§ Provided entries
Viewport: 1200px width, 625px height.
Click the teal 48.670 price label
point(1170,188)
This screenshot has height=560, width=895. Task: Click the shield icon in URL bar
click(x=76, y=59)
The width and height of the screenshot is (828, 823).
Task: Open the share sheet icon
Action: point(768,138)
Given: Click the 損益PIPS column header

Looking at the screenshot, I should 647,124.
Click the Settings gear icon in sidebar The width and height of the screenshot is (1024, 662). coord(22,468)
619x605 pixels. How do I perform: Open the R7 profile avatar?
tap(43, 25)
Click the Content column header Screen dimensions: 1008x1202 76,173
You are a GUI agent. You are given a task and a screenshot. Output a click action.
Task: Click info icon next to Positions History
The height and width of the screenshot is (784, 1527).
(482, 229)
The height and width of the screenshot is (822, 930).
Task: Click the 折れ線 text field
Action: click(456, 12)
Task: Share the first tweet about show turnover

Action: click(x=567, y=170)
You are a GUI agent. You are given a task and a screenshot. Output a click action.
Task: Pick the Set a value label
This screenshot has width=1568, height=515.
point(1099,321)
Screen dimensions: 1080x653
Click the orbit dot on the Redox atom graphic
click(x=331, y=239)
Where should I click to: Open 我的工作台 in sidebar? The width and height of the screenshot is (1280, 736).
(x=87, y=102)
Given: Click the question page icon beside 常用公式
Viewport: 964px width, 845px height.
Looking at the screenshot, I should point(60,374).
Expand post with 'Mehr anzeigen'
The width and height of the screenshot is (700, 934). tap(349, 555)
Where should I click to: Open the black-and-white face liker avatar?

§ Instructions to follow
Update the records above so that every "column header" reads "table heading", and write them out again with nothing else changed.

§ Solution to this exercise
Viewport: 1200px width, 625px height.
Click the teal 48.670 price label
point(1170,188)
This screenshot has height=560, width=895. Task: Click the shield icon in URL bar
click(x=76, y=59)
The width and height of the screenshot is (828, 823).
Task: Open the share sheet icon
Action: point(768,138)
Given: Click the 損益PIPS table heading

Looking at the screenshot, I should 647,124.
Click the Settings gear icon in sidebar The width and height of the screenshot is (1024, 662). coord(22,468)
619x605 pixels. How do I perform: Open the R7 profile avatar?
tap(43, 25)
Click the Content table heading Screen dimensions: 1008x1202 76,173
You are a GUI agent. You are given a task and a screenshot. Output a click action.
Task: Click info icon next to Positions History
The height and width of the screenshot is (784, 1527).
(482, 229)
The height and width of the screenshot is (822, 930).
Task: Click the 折れ線 text field
Action: click(456, 12)
Task: Share the first tweet about show turnover

Action: click(x=567, y=170)
You are a GUI agent. You are given a task and a screenshot. Output a click action.
Task: Pick the Set a value label
This screenshot has width=1568, height=515.
point(1099,321)
Screen dimensions: 1080x653
Click the orbit dot on the Redox atom graphic
click(x=331, y=239)
Where should I click to: Open 我的工作台 in sidebar? The width and height of the screenshot is (1280, 736).
(x=87, y=102)
Given: Click the question page icon beside 常用公式
Viewport: 964px width, 845px height.
Looking at the screenshot, I should point(60,374).
Expand post with 'Mehr anzeigen'
The width and height of the screenshot is (700, 934). tap(349, 555)
Where should I click to: Open the black-and-white face liker avatar?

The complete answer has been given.